次にバイデンの政策を取り上げよう。バイデンは上院議員や副大統領として、豊富な経験を有している。2期8年間にわたって副大統領を務めたバイデンが大統領に選ばれれば、オバマ第三期政権的な政策の展開が予想される。

まず民主党の候補者たちの間での最大の課題は、医療保険である。

バイデンは、オバマ政権時代に成立した医療保険制度、いわゆる「オバマケア」を引き継ぎ、この制度から落ちこぼれている人々を救済する新たな制度の創設を訴えている。所属企業の提供する医療保険を受けている労働者などは、既存の制度の保護をそのまま受けられる内容となる。

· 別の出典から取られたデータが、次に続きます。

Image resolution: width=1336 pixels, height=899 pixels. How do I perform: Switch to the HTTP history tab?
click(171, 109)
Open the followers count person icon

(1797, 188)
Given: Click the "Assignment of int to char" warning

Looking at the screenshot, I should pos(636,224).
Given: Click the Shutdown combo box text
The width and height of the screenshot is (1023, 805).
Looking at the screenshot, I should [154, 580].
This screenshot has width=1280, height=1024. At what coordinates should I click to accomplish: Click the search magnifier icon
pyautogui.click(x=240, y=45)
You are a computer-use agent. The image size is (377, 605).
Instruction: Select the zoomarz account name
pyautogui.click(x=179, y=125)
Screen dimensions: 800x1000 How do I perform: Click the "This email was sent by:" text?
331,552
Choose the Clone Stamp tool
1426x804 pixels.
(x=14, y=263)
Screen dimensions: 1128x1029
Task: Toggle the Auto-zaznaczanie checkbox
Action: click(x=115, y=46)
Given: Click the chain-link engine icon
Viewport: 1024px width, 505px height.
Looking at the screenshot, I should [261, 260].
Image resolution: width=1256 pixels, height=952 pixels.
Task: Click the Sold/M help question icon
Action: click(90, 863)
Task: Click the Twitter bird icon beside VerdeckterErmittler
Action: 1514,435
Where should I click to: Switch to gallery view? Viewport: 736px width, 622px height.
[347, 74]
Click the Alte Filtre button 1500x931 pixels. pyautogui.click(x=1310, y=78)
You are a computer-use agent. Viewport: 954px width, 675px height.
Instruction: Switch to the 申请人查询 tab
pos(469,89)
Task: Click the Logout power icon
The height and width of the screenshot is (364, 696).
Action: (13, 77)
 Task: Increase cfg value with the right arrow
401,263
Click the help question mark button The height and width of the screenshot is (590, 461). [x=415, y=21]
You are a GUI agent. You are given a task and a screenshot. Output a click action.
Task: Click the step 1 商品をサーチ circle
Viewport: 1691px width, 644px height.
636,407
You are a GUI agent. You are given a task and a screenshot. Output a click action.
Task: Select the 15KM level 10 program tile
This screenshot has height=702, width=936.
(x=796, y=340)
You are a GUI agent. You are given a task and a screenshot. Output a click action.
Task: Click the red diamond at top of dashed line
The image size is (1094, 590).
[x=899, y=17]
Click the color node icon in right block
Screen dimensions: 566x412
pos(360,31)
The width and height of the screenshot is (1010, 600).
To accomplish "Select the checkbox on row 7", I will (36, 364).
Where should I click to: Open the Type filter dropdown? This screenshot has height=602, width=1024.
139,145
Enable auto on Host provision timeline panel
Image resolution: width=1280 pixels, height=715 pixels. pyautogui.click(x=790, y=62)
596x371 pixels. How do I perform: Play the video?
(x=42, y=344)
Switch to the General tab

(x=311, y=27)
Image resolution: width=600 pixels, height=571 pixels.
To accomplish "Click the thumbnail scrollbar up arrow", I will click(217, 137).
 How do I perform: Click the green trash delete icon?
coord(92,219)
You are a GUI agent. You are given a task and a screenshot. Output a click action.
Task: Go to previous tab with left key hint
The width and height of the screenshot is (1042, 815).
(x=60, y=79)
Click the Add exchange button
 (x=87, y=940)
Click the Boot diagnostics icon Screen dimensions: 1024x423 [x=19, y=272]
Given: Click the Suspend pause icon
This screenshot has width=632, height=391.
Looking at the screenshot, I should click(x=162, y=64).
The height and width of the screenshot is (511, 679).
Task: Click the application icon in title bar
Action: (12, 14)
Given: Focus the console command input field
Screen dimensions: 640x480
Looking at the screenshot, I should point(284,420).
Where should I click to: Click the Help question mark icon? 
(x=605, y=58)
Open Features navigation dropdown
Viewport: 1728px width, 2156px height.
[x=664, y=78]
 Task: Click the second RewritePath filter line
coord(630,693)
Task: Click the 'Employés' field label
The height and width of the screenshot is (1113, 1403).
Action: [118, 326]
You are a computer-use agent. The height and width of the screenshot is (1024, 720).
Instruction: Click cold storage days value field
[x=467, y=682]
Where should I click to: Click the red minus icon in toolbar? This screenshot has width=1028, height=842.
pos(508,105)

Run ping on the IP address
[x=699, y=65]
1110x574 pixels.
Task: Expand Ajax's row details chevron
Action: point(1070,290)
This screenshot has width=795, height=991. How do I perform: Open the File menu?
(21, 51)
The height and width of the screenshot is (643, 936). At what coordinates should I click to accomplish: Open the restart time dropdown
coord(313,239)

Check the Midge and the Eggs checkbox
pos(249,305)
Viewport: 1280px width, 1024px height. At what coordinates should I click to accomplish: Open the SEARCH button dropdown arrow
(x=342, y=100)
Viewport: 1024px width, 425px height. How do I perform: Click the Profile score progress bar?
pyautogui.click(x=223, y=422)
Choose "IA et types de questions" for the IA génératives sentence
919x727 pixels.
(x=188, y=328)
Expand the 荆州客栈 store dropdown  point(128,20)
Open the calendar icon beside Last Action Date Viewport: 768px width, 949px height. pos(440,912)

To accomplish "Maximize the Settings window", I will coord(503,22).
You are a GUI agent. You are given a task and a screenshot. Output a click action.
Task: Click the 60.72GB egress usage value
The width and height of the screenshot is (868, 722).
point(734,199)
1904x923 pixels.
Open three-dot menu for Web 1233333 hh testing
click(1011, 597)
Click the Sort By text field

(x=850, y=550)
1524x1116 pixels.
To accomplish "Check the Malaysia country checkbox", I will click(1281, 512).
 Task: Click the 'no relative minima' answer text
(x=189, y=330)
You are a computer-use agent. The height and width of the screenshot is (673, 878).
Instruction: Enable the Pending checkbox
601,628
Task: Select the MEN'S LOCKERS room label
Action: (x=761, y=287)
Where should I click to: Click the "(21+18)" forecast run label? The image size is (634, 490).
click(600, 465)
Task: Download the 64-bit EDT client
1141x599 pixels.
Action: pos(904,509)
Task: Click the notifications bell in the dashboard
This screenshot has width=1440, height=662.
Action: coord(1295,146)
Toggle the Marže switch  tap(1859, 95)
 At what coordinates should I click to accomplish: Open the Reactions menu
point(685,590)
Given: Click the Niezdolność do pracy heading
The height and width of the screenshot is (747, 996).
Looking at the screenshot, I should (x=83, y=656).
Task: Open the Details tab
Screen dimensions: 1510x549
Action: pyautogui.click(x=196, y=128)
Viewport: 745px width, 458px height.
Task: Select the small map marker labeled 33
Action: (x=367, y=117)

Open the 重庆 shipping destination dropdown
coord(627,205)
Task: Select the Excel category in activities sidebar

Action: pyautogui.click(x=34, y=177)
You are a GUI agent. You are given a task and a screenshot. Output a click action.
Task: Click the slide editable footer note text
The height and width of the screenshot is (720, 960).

貿易政策では、恐らくオバマ時代の自由貿易政策と比べ、保護貿易寄りになるのではと思われる。自由貿易の結果として、中西部にあった多くの工場が中国など外国に移転した。その結果がブルーカラー層の失業であった。

この人々こそ、伝統的な民主党の支持基盤であった。この層の民主党への反乱が、2016年のトランプ当選を準備した。この層の支持を取り戻すためには、オバマ期のような自由貿易への復帰というわけにはいかない。

▲オバマ大統領の2009年演説 イメージ:Wikimedia Commons

環境やエネルギー問題はどうか。地球温暖化の問題では、トランプが離脱したパリ協定に戻るとしている。この面ではオバマ的である。しかし、実はエネルギー政策ではオバマ期の政策から離脱しようとしている。

バイデンは、シェール・ガスと石油の生産について、国有地での新たな掘削の停止を打ち出している。すでに見たように、シェール・エネルギーの採掘には、環境的には問題視されているフラッキングという技術が使われている。バイデンがそれを制限する方向で動くのであれば、中途半端ではあるがオバマ路線からの離脱を意味することになる。